• _What needs to be done_: Your answer should be the exact lines of the data below from the one containing "Contacto (593, 149)" through the one containing "school (122, 8)"; please include nothing else.

• _Records provided_:
- Opening Delimiter -

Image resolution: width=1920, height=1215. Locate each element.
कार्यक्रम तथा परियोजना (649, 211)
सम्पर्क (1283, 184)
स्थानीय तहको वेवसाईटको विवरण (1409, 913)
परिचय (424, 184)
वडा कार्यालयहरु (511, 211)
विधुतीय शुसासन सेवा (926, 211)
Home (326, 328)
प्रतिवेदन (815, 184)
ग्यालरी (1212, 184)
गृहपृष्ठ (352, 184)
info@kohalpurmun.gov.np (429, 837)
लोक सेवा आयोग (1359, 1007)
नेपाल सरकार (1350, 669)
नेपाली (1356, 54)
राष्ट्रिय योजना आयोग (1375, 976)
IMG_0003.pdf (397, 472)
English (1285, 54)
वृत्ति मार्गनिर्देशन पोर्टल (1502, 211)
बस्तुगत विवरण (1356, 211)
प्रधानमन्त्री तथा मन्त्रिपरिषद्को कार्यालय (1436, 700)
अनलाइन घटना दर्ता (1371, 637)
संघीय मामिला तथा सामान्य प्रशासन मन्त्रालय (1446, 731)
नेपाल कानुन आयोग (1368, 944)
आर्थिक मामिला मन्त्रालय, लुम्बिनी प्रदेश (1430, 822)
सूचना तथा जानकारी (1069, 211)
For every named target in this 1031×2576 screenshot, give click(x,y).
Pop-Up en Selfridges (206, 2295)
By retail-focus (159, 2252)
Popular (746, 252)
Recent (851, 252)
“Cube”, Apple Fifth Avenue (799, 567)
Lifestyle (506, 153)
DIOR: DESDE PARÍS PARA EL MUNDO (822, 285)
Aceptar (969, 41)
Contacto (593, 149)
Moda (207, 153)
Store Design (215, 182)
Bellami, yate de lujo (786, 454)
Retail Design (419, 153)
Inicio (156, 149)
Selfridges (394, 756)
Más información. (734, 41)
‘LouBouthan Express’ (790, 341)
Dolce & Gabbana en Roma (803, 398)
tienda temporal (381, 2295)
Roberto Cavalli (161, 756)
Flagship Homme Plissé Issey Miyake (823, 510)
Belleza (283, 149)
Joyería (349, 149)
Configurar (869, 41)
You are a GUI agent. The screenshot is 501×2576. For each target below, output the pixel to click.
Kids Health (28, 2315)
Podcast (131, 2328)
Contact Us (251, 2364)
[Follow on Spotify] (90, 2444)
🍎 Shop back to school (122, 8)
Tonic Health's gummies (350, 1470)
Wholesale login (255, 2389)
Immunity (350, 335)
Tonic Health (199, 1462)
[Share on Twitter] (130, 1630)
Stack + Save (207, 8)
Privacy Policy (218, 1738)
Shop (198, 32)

- Closing Delimiter -

• _Finished exercise_:
Contacto (593, 149)
Moda (207, 153)
Store Design (215, 182)
Bellami, yate de lujo (786, 454)
Retail Design (419, 153)
Inicio (156, 149)
Selfridges (394, 756)
Más información. (734, 41)
‘LouBouthan Express’ (790, 341)
Dolce & Gabbana en Roma (803, 398)
tienda temporal (381, 2295)
Roberto Cavalli (161, 756)
Flagship Homme Plissé Issey Miyake (823, 510)
Belleza (283, 149)
Joyería (349, 149)
Configurar (869, 41)
You are a GUI agent. The screenshot is 501×2576. For each target below, output the pixel to click.
Kids Health (28, 2315)
Podcast (131, 2328)
Contact Us (251, 2364)
[Follow on Spotify] (90, 2444)
🍎 Shop back to school (122, 8)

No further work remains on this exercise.